Para o director de uma das faculdades de medicina mais prestigiadas do país, o actual método de avaliação é frio e provoca injustiças, mas encontrar um meio termo entre a média e a entrevista, o que para Agostinho Marques seria o ideal, é uma realidade ainda distante em Portugal.
Dos outros 245 jovens que entraram na FMUP via exames nacionais este ano, a maioria não terá feito uma escolha errada. Os números falam por si. A taxa de abandono na FMUP é de 1,4 por cento e 80% dos alunos consegue completar o curso no tempo estipulado.

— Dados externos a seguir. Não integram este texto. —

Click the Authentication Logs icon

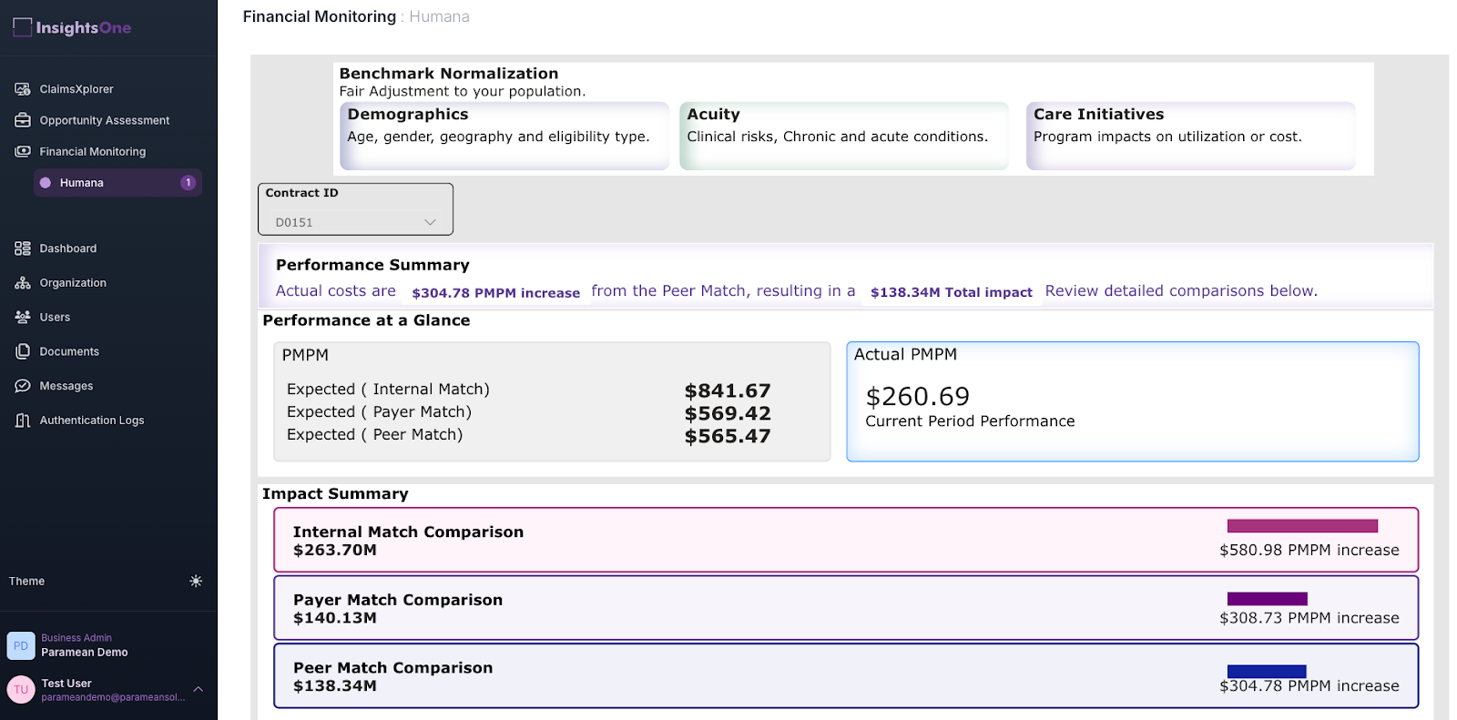click(x=23, y=421)
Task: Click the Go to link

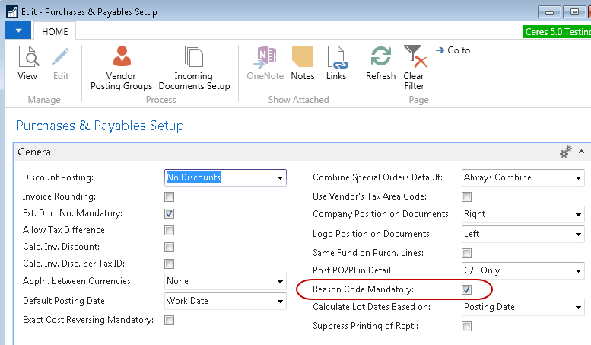Action: click(453, 50)
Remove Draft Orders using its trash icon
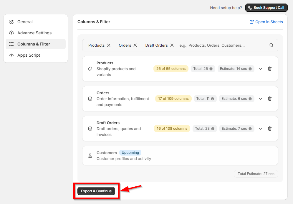Image resolution: width=293 pixels, height=204 pixels. [270, 129]
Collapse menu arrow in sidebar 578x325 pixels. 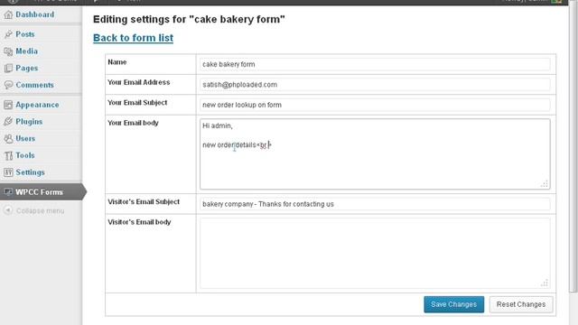pos(8,210)
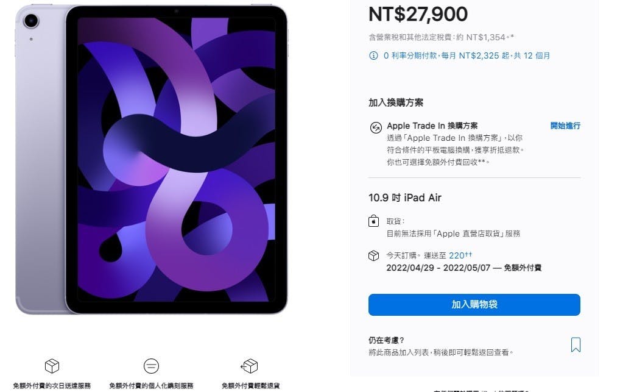Add iPad Air to shopping bag

(x=474, y=304)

Ainda assim, Agostinho Marques afirma que o ensino secundário “não prepara tão bem” os seus melhores alunos. “Para ser médico não chega estudar, é preciso saber lidar com pessoas, saber decidir e ter sensibilidade”, diz, afirmando que durante os anos que passam na faculdade os alunos desenvolvem estas competências, muitas vezes até em actividades extra-curriculares.
Escolher outras áreas
Para os jovens que não conseguem entrar em medicina, restam outros caminhos a percorrer: passar mais um ano a estudar para melhoria de nota ou para tentar ingressar numa faculdade no estrangeiro. Mas há também quem siga outra área no ensino superior, muitas vezes ligada à saúde.
“Fica sempre imensa gente de fora pelo número de vagas e, em Portugal, mais do que em outros países, há muita procura pela medicina”, refere Agostinho Marques. “A medicina continua a ser, para muitas famílias, a profissão de mais prestígio”, lembra. E é por culpa desta ideia que muitos jovens se sentem inferiores quando seguem outras áreas ligadas à saúde, como a enfermagem. “Nas entrevistas que fazemos com enfermeiros licenciados sentimos muito este sentimento”. “É um problema que é bom que se note que existe”, salienta o responsável.
Com muita procura para o número de vagas, este vai ser um cenário que se vai repetir sempre com o início de um novo ano lectivo. Mas Agostinho Marques acredita que desistir da medicina não deve ser um trauma. “Se para um jovem o querer ser médico está ligado à vontade de ajudar as pessoas e de estar ao serviço da comunidade, então estas características vão ser importantes em qualquer área profissional”, conclui.
O P3 tentou contactar, sem sucesso, os directores das faculdades de medicina de Coimbra e de Lisboa. No primeiro caso, a direcção não quis comentar o tema e, no segundo caso, não foi dada uma resposta até à publicação deste artigo.